■ What you need to do
Take the records underneath and set them down exactly.
Data for review: Begin
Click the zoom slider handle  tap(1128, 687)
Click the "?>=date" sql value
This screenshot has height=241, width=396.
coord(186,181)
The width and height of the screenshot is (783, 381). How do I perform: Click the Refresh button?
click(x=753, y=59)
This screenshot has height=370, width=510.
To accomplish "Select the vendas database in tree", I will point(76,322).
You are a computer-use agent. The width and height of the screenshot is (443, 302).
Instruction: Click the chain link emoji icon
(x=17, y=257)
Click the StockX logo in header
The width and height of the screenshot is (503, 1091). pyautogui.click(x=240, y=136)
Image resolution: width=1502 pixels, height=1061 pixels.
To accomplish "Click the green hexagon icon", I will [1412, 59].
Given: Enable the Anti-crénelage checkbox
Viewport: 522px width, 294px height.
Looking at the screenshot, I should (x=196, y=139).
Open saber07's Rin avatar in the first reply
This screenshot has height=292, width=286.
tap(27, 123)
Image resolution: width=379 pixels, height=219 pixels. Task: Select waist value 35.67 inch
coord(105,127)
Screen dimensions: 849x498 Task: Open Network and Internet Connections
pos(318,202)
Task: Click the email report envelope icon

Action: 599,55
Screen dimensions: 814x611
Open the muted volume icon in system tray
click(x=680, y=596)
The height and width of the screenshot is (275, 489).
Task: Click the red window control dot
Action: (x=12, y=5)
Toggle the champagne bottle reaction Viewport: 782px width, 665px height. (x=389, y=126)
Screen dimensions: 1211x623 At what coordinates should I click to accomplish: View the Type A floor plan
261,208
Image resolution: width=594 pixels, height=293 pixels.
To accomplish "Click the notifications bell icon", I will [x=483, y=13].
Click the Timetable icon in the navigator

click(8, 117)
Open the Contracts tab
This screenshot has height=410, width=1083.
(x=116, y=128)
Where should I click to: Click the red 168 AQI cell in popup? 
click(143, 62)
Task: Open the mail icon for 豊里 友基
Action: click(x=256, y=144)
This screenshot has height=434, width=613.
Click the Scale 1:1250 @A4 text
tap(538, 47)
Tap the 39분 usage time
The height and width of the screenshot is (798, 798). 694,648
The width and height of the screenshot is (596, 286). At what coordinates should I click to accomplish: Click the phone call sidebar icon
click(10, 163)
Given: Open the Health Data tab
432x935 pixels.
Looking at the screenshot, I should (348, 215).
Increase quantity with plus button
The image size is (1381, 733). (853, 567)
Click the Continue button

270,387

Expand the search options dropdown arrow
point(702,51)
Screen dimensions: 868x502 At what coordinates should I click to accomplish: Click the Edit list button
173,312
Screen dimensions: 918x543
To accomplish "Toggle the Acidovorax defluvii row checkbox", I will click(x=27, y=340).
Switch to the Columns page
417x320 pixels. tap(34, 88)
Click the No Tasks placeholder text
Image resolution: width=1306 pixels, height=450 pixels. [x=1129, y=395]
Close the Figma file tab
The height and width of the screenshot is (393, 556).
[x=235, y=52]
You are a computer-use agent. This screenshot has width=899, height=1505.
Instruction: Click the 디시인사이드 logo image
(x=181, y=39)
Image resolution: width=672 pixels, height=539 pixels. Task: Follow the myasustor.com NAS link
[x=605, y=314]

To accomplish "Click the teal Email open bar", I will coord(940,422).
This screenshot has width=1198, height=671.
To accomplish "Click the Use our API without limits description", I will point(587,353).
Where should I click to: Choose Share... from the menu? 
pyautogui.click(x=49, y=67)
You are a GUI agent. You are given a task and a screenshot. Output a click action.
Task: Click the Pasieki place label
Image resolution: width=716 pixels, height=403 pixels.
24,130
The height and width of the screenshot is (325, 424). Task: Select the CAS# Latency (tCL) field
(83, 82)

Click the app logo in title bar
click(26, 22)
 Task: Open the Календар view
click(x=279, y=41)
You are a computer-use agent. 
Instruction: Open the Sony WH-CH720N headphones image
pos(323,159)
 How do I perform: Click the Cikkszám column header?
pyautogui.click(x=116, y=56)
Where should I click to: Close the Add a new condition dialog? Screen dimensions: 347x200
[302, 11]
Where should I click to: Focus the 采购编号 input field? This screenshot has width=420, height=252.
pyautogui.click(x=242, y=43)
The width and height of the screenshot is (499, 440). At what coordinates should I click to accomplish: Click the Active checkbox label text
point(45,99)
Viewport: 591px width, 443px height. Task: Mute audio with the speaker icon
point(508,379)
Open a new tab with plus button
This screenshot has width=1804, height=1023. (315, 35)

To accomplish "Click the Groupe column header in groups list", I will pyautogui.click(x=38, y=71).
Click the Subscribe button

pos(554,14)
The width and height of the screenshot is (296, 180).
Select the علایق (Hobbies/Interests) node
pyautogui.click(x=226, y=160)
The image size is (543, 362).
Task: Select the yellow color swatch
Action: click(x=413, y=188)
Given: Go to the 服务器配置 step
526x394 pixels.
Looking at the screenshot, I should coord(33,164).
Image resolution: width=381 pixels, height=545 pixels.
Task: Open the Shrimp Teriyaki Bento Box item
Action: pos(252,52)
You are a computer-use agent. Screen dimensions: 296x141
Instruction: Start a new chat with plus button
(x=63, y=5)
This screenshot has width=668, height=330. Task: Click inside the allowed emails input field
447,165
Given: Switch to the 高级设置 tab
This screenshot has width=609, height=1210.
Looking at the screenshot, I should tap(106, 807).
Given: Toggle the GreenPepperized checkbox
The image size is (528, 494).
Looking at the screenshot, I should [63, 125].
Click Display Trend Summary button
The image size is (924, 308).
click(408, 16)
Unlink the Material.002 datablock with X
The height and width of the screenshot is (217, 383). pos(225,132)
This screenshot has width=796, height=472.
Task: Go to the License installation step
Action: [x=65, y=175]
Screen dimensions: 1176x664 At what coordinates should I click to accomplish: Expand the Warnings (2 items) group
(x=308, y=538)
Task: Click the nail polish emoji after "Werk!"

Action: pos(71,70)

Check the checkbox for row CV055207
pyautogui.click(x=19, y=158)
Data for review: End
■ Reply to the exercise
Click the zoom slider handle  tap(1128, 687)
Click the "?>=date" sql value
This screenshot has height=241, width=396.
coord(186,181)
The width and height of the screenshot is (783, 381). How do I perform: Click the Refresh button?
click(x=753, y=59)
This screenshot has height=370, width=510.
To accomplish "Select the vendas database in tree", I will point(76,322).
You are a computer-use agent. The width and height of the screenshot is (443, 302).
Instruction: Click the chain link emoji icon
(x=17, y=257)
Click the StockX logo in header
The width and height of the screenshot is (503, 1091). pyautogui.click(x=240, y=136)
Image resolution: width=1502 pixels, height=1061 pixels.
To accomplish "Click the green hexagon icon", I will [1412, 59].
Given: Enable the Anti-crénelage checkbox
Viewport: 522px width, 294px height.
Looking at the screenshot, I should (x=196, y=139).
Open saber07's Rin avatar in the first reply
This screenshot has height=292, width=286.
tap(27, 123)
Image resolution: width=379 pixels, height=219 pixels. Task: Select waist value 35.67 inch
coord(105,127)
Screen dimensions: 849x498 Task: Open Network and Internet Connections
pos(318,202)
Task: Click the email report envelope icon

Action: 599,55
Screen dimensions: 814x611
Open the muted volume icon in system tray
click(x=680, y=596)
The height and width of the screenshot is (275, 489).
Task: Click the red window control dot
Action: (x=12, y=5)
Toggle the champagne bottle reaction Viewport: 782px width, 665px height. (x=389, y=126)
Screen dimensions: 1211x623 At what coordinates should I click to accomplish: View the Type A floor plan
261,208
Image resolution: width=594 pixels, height=293 pixels.
To accomplish "Click the notifications bell icon", I will [x=483, y=13].
Click the Timetable icon in the navigator

click(8, 117)
Open the Contracts tab
This screenshot has height=410, width=1083.
(x=116, y=128)
Where should I click to: Click the red 168 AQI cell in popup? 
click(143, 62)
Task: Open the mail icon for 豊里 友基
Action: click(x=256, y=144)
This screenshot has height=434, width=613.
Click the Scale 1:1250 @A4 text
tap(538, 47)
Tap the 39분 usage time
The height and width of the screenshot is (798, 798). 694,648
The width and height of the screenshot is (596, 286). At what coordinates should I click to accomplish: Click the phone call sidebar icon
click(10, 163)
Given: Open the Health Data tab
432x935 pixels.
Looking at the screenshot, I should (348, 215).
Increase quantity with plus button
The image size is (1381, 733). (853, 567)
Click the Continue button

270,387

Expand the search options dropdown arrow
point(702,51)
Screen dimensions: 868x502 At what coordinates should I click to accomplish: Click the Edit list button
173,312
Screen dimensions: 918x543
To accomplish "Toggle the Acidovorax defluvii row checkbox", I will click(x=27, y=340).
Switch to the Columns page
417x320 pixels. tap(34, 88)
Click the No Tasks placeholder text
Image resolution: width=1306 pixels, height=450 pixels. [x=1129, y=395]
Close the Figma file tab
The height and width of the screenshot is (393, 556).
[x=235, y=52]
You are a computer-use agent. This screenshot has width=899, height=1505.
Instruction: Click the 디시인사이드 logo image
(x=181, y=39)
Image resolution: width=672 pixels, height=539 pixels. Task: Follow the myasustor.com NAS link
[x=605, y=314]

To accomplish "Click the teal Email open bar", I will coord(940,422).
This screenshot has width=1198, height=671.
To accomplish "Click the Use our API without limits description", I will point(587,353).
Where should I click to: Choose Share... from the menu? 
pyautogui.click(x=49, y=67)
You are a GUI agent. You are given a task and a screenshot. Output a click action.
Task: Click the Pasieki place label
Image resolution: width=716 pixels, height=403 pixels.
24,130
The height and width of the screenshot is (325, 424). Task: Select the CAS# Latency (tCL) field
(83, 82)

Click the app logo in title bar
click(26, 22)
 Task: Open the Календар view
click(x=279, y=41)
You are a computer-use agent. 
Instruction: Open the Sony WH-CH720N headphones image
pos(323,159)
 How do I perform: Click the Cikkszám column header?
pyautogui.click(x=116, y=56)
Where should I click to: Close the Add a new condition dialog? Screen dimensions: 347x200
[302, 11]
Where should I click to: Focus the 采购编号 input field? This screenshot has width=420, height=252.
pyautogui.click(x=242, y=43)
The width and height of the screenshot is (499, 440). At what coordinates should I click to accomplish: Click the Active checkbox label text
point(45,99)
Viewport: 591px width, 443px height. Task: Mute audio with the speaker icon
point(508,379)
Open a new tab with plus button
This screenshot has width=1804, height=1023. (315, 35)

To accomplish "Click the Groupe column header in groups list", I will pyautogui.click(x=38, y=71).
Click the Subscribe button

pos(554,14)
The width and height of the screenshot is (296, 180).
Select the علایق (Hobbies/Interests) node
pyautogui.click(x=226, y=160)
The image size is (543, 362).
Task: Select the yellow color swatch
Action: click(x=413, y=188)
Given: Go to the 服务器配置 step
526x394 pixels.
Looking at the screenshot, I should coord(33,164).
Image resolution: width=381 pixels, height=545 pixels.
Task: Open the Shrimp Teriyaki Bento Box item
Action: pos(252,52)
You are a computer-use agent. Screen dimensions: 296x141
Instruction: Start a new chat with plus button
(x=63, y=5)
This screenshot has width=668, height=330. Task: Click inside the allowed emails input field
447,165
Given: Switch to the 高级设置 tab
This screenshot has width=609, height=1210.
Looking at the screenshot, I should tap(106, 807).
Given: Toggle the GreenPepperized checkbox
The image size is (528, 494).
Looking at the screenshot, I should [63, 125].
Click Display Trend Summary button
The image size is (924, 308).
click(408, 16)
Unlink the Material.002 datablock with X
The height and width of the screenshot is (217, 383). pos(225,132)
This screenshot has width=796, height=472.
Task: Go to the License installation step
Action: [x=65, y=175]
Screen dimensions: 1176x664 At what coordinates should I click to accomplish: Expand the Warnings (2 items) group
(x=308, y=538)
Task: Click the nail polish emoji after "Werk!"

Action: pos(71,70)

Check the checkbox for row CV055207
pyautogui.click(x=19, y=158)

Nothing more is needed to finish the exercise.